*What needs to be done:* May I have the line containing "At what coordinates" and every line after it through the end of the data, repeated exactly and with no other lines?

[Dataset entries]
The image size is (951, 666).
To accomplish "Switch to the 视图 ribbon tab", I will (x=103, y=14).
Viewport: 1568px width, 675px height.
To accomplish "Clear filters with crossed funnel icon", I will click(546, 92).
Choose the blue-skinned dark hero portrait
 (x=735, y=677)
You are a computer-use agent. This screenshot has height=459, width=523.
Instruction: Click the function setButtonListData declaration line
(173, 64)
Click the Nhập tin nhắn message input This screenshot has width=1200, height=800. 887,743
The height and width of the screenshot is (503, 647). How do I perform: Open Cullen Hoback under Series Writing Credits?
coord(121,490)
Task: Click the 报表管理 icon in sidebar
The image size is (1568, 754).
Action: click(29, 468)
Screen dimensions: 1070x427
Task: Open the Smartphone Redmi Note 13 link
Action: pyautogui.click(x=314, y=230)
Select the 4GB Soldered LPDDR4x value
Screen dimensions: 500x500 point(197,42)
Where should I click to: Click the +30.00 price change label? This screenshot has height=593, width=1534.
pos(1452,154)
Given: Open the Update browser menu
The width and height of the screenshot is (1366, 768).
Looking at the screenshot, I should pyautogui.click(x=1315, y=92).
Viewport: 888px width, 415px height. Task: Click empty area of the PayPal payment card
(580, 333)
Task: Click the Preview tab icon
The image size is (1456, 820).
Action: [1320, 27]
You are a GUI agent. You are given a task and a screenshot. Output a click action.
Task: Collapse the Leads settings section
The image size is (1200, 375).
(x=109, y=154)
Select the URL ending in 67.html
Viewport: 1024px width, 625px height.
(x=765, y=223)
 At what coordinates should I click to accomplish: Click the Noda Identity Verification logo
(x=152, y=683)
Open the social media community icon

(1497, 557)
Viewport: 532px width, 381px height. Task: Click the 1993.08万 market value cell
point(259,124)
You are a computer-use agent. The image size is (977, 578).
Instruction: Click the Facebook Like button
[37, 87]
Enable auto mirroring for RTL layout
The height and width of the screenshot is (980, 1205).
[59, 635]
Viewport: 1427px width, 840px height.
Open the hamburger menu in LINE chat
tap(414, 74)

*Answer to this task:*
 At what coordinates should I click to accomplish: Click the Noda Identity Verification logo
(x=152, y=683)
Open the social media community icon

(1497, 557)
Viewport: 532px width, 381px height. Task: Click the 1993.08万 market value cell
point(259,124)
You are a computer-use agent. The image size is (977, 578).
Instruction: Click the Facebook Like button
[37, 87]
Enable auto mirroring for RTL layout
The height and width of the screenshot is (980, 1205).
[59, 635]
Viewport: 1427px width, 840px height.
Open the hamburger menu in LINE chat
tap(414, 74)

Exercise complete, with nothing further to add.